Off-market properties are (usually) investment properties that don’t get advertised or listed in the real estate market. In some ways, it’s a strategy that offers some benefits for sellers. For example, the seller wants the transaction to remain private. It also reduces the “days on market,” which can put off other investors when a property is listed too long on the market.

But, there are also critics of off-market properties. Buyers who don’t have access to off-market properties are disadvantaged. It can really hurt minorities who don’t have the inside track, which in turn affects the housing market. In some areas, real estate is at a premium because there isn’t enough supply to meet demand.

Many buyers don’t have access to all the listings. Now, the National Association of Realtors (NAR) is doing something to make sure that buyers have more information.

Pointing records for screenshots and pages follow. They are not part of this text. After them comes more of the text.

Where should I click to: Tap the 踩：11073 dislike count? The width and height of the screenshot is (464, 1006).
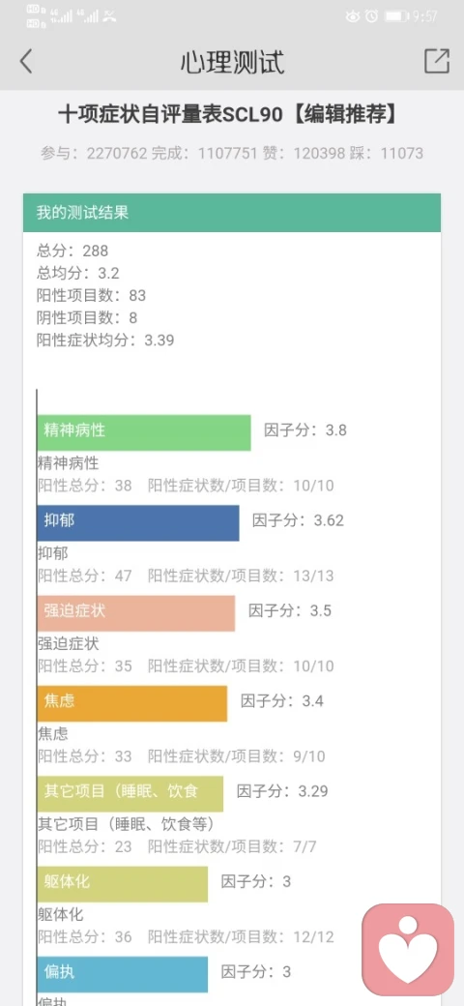(391, 153)
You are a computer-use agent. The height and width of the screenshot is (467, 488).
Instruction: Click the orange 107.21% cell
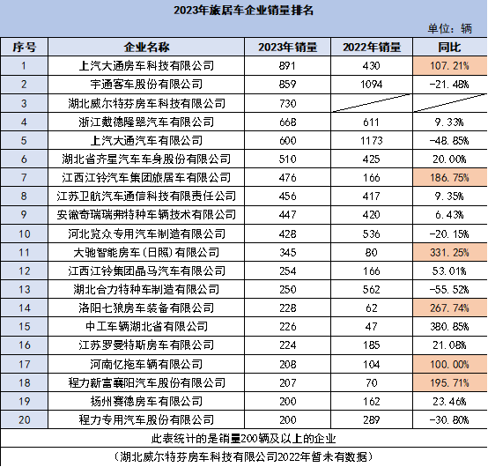(x=450, y=66)
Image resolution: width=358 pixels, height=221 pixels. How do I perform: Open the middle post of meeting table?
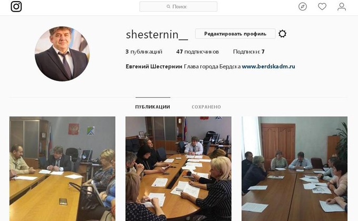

The NAR’s board of directors (comprised of members) voted to ban “pocket listings,” a form of off-market properties. Properties must now be listed in the MLC within one business day of marketing. Properties can no longer be listed “coming soon” to test the market.

Brokers and Realtors cannot offer exclusive properties that have limited marketing but aren’t on the MLS. It’s hoped that this policy will make more properties available for all consumers.

There is an exception for high-profile sellers, who want to remain private. The sellers must sign a waiver for this exception. Realtors cannot advertise the property through any public medium, including social media, broker websites or signs. The property must be in-house exclusive to receive this exception.

The NAR calls this policy “crucial protection for consumers.”

It passed by a vote of 729-70 at the annual meeting in San Francisco. Although it becomes effective on January 1, 2020, NAR is offering an implementation policy until May 1, 2020 for education and technology changes.